La commission législative, intermédiaire des cinq-cents, fut successivement présidée par Lucien, Boulay de la Meurthe, Daunou, Jacqueminot; celle des anciens, par Lemercier, Lebrun, Regnier.

Boulay fut depuis ministre d'état, président de la section de législation au conseil d'état.

Daunou était oratorien, député du Pas-de-Calais, homme de bonnes mœurs, bon écrivain: il avait rédigé la constitution de l'an III, il fut le rédacteur de celle de l'an VIII: il a été archiviste impérial.

Jacqueminot était de Nancy, il est mort sénateur.

Lebrun fut troisième consul.

Regnier devint grand-juge et duc de Massa.

Les commissions législatives intermédiaires délibéraient en secret. Il eût été d'un mauvais effet de rendre publiques les discussions d'une assemblée qui ne se trouvait souvent formée que de 15 ou 16 membres. Ces deux commissions, aux termes de la loi du 19 brumaire, ne pouvaient rien sans l'initiative du gouvernement qui l'exerçait, en provoquant l'attention de la commission des cinq-cents sur un objet déterminé; celle-ci rédigeait sa résolution, qui était convertie en loi par la commission des anciens.

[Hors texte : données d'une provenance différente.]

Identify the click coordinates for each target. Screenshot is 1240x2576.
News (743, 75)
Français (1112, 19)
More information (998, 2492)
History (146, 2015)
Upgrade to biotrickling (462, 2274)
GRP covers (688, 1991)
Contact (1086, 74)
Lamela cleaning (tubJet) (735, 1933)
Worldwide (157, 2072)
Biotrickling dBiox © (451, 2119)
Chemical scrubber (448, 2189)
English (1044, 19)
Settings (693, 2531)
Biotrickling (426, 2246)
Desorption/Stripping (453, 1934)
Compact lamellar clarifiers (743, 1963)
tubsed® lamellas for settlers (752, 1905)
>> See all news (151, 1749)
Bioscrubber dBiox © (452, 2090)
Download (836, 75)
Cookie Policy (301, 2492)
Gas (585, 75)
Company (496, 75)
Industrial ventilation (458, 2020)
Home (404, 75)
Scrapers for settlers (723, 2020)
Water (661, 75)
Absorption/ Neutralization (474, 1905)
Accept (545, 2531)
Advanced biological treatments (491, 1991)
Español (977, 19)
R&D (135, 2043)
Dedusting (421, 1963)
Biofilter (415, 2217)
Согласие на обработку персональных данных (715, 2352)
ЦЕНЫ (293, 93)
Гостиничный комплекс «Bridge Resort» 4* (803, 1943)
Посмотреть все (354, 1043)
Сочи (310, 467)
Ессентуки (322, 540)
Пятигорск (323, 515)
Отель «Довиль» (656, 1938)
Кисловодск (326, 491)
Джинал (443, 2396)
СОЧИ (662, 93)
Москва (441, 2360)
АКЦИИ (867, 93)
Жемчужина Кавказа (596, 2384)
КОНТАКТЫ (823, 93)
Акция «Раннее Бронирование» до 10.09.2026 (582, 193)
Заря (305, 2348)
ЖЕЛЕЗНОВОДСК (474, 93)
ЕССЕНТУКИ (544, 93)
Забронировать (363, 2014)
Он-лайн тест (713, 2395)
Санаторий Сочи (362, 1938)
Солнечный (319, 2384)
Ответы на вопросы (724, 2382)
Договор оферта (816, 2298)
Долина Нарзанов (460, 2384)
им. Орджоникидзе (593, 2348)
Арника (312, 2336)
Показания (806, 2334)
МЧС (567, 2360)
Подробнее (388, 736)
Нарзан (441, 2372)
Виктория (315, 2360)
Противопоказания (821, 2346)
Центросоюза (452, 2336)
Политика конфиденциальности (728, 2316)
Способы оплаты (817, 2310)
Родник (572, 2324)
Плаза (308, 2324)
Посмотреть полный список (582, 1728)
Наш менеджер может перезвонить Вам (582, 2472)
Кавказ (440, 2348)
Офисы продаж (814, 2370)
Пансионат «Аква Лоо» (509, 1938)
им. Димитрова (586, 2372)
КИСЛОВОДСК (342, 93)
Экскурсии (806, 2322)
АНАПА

La première loi importante de cette session extraordinaire fut relative au serment. On ne pouvait le prêter qu'à la constitution qui n'existait plus; il fut conçu en ces termes: «Je jure fidélité à la république une et indivisible, fondée sur la souveraineté du peuple, le régime représentatif, le maintien de l'égalité, la liberté et la sûreté des personnes et des propriétés.»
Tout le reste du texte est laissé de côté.